In his opposition brief, the plaintiff does not, in fact, challenge the bulk of SunTrust's dismissal arguments, and contends only that (1) the complaint articulates a claim against SunTrust under the Investment Advisory Act; and (2) the complaint properly asserts claims against SunTrust under Sections 10(b) and 20(a) of the Securities Exchange Act (Counts I and II).

Because the plaintiff has not contested SunTrust's dismissal arguments regarding Counts III through VI and VIII through XIV, those claims will be dismissed with prejudice as to SunTrust. Moreover, although the Investment Advisory Act is described in the allegations of the complaint at paragraphs forty-two to forty-six, the plaintiff did not bring a claim under the Act.

Despite the length of the complaint and the many claims asserted against all the defendants, the complaint contains very few specific factual allegations regarding the allegedly unsuitable investments made by LaRocca, much less any actionable conduct by SunTrust.
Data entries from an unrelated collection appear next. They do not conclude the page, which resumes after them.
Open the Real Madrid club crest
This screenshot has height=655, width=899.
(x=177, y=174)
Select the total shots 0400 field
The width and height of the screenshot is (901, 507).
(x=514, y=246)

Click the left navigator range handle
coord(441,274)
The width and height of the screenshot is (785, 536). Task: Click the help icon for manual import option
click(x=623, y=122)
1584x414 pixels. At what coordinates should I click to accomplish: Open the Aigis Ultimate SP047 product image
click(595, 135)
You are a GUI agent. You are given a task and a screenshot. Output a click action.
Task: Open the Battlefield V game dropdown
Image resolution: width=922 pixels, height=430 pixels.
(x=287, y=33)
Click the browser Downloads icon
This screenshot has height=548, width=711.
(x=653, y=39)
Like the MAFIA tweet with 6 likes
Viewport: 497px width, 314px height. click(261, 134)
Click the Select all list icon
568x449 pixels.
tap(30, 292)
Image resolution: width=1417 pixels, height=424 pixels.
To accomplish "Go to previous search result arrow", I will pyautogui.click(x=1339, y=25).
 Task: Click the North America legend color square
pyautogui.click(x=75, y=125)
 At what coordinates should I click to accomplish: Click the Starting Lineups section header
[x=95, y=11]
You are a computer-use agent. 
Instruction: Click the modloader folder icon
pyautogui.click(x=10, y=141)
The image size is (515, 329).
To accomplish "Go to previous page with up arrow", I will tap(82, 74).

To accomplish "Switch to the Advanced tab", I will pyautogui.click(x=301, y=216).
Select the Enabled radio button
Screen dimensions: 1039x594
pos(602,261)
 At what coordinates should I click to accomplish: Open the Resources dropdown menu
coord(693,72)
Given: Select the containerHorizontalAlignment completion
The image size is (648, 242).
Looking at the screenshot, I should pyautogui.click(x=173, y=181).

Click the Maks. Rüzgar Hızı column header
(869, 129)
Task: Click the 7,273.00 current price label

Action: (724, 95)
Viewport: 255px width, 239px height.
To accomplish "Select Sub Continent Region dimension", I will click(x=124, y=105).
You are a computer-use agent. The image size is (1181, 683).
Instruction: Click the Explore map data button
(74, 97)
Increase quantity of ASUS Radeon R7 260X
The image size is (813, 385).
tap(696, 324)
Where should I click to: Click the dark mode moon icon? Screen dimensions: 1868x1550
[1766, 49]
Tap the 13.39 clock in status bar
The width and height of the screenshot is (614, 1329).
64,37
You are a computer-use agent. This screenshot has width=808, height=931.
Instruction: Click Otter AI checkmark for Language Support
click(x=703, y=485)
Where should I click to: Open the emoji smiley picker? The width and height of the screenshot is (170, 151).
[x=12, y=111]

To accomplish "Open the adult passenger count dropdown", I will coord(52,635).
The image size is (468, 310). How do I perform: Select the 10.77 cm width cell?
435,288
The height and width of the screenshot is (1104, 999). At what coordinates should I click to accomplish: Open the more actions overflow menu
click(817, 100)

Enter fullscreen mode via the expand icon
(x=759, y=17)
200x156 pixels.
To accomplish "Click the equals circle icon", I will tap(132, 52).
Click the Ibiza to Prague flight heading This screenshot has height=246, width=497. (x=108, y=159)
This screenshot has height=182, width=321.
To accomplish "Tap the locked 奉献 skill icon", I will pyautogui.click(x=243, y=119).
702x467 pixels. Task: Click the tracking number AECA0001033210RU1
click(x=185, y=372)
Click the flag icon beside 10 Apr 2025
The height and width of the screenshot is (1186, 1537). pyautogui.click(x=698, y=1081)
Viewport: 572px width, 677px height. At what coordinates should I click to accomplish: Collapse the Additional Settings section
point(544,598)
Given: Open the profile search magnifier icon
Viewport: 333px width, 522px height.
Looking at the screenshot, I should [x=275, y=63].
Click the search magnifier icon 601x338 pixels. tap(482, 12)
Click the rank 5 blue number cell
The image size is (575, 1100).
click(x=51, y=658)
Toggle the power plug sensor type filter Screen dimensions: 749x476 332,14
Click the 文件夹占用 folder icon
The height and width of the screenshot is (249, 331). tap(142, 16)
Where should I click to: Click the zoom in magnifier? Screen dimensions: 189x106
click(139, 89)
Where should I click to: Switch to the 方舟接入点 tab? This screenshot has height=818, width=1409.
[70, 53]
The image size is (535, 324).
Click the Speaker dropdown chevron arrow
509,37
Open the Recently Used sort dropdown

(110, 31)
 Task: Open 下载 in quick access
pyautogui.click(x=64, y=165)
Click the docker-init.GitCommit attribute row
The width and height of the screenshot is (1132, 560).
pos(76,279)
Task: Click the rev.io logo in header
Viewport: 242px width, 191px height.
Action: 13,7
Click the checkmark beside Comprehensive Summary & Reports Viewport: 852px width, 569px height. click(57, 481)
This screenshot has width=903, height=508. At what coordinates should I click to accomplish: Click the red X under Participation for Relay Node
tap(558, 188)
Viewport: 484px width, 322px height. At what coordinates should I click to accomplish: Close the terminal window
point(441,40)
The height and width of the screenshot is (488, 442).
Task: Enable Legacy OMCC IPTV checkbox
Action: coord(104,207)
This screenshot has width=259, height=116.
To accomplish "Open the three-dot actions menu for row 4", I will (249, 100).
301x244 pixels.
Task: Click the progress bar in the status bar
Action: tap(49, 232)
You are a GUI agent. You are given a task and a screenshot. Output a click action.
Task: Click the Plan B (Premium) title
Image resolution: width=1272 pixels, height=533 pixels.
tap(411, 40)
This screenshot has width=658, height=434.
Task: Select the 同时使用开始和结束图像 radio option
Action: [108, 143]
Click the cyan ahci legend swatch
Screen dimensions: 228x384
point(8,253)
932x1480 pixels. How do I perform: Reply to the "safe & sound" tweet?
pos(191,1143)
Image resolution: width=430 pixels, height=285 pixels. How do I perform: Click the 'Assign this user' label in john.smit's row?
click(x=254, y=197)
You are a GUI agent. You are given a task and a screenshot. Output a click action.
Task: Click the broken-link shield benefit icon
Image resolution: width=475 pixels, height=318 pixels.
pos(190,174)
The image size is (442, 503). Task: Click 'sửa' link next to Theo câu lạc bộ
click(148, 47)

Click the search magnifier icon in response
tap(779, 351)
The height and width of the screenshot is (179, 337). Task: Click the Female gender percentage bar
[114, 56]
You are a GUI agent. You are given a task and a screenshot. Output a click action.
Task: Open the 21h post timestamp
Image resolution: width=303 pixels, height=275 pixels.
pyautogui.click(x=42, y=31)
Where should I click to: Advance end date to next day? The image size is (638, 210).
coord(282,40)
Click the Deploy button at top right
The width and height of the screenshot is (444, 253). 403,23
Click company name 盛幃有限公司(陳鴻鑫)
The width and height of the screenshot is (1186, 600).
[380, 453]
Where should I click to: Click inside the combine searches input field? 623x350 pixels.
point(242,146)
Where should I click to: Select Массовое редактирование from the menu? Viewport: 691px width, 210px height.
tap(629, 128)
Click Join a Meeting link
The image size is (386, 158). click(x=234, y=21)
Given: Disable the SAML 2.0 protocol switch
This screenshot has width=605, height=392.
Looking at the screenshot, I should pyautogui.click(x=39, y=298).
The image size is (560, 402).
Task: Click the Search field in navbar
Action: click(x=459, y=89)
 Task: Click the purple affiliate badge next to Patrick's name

The complaint does not identify by name any of the unsuitable, high risk, or fraudulent investments allegedly made by LaRocca. Nor does the complaint specify any dates on which, or even any year in which, these investments were made, after the initial investments in or around 1998. Other than generally describing and labeling investments as high risk, illiquid, and fraudulent, the complaint does not explain when or how the plaintiff's purported losses occurred with regard to any investment. The complaint does not state the amount of the plaintiff's initial investment in 1998, the value of his portfolio or individual investments at the end of the relevant time period, or any other facts supporting his assertion that he lost more than $7,500,000 as a result of the defendants' actions. To the extent the complaint does contain specific factual allegations, it describes primarily actions taken by LaRocca in or around 1998, but few specific actions by the other defendants.

The Court understands that the details of any given investment transaction might not be available to the plaintiff at this stage of the litigation, but some basic facts about the value of his investments during the relevant time period must have provided the basis for the plaintiff's estimated losses.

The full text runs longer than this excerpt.